Behavioral Neuroscience Branch, National Institute on Drug Abuse - Intramural Research Program, National Institutes of Health, DHHS, Baltimore, MD 21224, USA.
Brain Res. 2023 Apr 1;1804:148251. doi: 10.1016/j.brainres.2023.148251. Epub 2023 Jan 20.

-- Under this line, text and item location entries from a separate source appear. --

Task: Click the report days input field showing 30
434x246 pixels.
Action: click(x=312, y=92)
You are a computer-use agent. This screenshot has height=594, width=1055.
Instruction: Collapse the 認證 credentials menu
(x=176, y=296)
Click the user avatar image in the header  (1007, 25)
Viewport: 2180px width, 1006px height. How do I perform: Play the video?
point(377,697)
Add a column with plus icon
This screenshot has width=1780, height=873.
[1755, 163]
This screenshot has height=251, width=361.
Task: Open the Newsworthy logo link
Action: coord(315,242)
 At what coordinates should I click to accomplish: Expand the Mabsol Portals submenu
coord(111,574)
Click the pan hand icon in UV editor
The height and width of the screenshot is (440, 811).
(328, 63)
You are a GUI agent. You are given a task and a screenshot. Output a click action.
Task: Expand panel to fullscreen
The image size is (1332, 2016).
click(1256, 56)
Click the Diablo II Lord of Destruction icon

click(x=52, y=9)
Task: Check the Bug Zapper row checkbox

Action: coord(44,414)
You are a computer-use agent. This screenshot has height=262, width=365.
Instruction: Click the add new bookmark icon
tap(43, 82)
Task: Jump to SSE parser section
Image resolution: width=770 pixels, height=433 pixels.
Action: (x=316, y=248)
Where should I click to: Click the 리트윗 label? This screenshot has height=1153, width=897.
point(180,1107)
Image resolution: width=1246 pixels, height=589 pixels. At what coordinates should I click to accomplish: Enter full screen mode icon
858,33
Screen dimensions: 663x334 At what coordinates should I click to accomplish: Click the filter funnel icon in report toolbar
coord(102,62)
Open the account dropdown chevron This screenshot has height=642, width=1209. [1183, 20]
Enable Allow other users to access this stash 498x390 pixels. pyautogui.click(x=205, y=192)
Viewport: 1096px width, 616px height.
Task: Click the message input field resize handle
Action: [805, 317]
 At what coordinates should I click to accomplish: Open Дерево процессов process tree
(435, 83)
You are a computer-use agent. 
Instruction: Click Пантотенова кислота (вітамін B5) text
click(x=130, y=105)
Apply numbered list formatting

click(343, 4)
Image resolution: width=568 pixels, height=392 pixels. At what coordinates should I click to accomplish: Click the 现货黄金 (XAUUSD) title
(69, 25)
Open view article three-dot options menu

Among the numerous general anesthetics utilized in rodent surgical procedures, the co-administration of ketamine and xylazine is the current standard for induction and maintenance of surgical planes of anesthesia and pain control. In contrast to classical GABAergic anesthetics, which act to inhibit CNS activity, inducing muscle relaxation, sedation, hypothermia, and brain hypoxia, ketamine and xylazine act through different mechanisms to induce similar effects while also providing potent analgesia. By using three-point thermorecording in freely moving rats, we show that the ketamine-xylazine mixture induces modest brain hyperthermia, resulting from increased intra-cerebral heat production due to metabolic brain activation and increased heat loss due to skin vasodilation. The first effect derives from ketamine, which alone increases brain and body temperatures due to brain metabolic activation and skin vasoconstriction. The second effect derives from xylazine, which increases heat loss due to potent skin vasodilation. By using oxygen sensors coupled with amperometry, we show that the ketamine-xylazine mixture modestly decreases brain oxygen levels that results from relatively weak respiratory depression. This tonic pharmacological effect was preceded by a strong but transient oxygen increase that may result from a stressful injection or unknown, possibly peripheral action of this drug combination. This pattern of physiological effects elicited by the ketamine-xylazine mixture differs from the effects of other general anesthetic drugs, particularly barbiturates.
在用于啮齿动物手术的众多全身麻醉剂中,氯胺酮和甲苯噻嗪的联合使用是目前诱导和维持麻醉和疼痛控制手术平面的标准。与经典的 GABA 能麻醉剂不同,后者通过抑制中枢神经系统(CNS)活动来发挥作用,导致肌肉松弛、镇静、体温过低和脑缺氧,而氯胺酮和甲苯噻嗪通过不同的机制发挥作用,产生类似的效果,同时提供强大的镇痛作用。通过在自由活动的大鼠中使用三点温度记录,我们表明氯胺酮-甲苯噻嗪混合物会引起适度的大脑发热,这是由于代谢性脑激活导致的颅内产热增加和皮肤血管扩张导致的热量损失增加所致。第一种作用源自氯胺酮,它单独通过大脑代谢激活和皮肤血管收缩导致大脑和体温升高。第二种作用源自甲苯噻嗪,它通过强烈的皮肤血管扩张导致热量损失增加。通过使用氧传感器结合安培法,我们表明氯胺酮-甲苯噻嗪混合物会适度降低大脑氧水平,这是由于相对较弱的呼吸抑制所致。这种紧张的药理学作用之前是一个强烈但短暂的氧增加,可能是由于这种药物组合的注射压力或未知的、可能是外周作用。这种由氯胺酮-甲苯噻嗪混合物引起的生理效应模式与其他全身麻醉药物(特别是巴比妥类药物)的效应不同。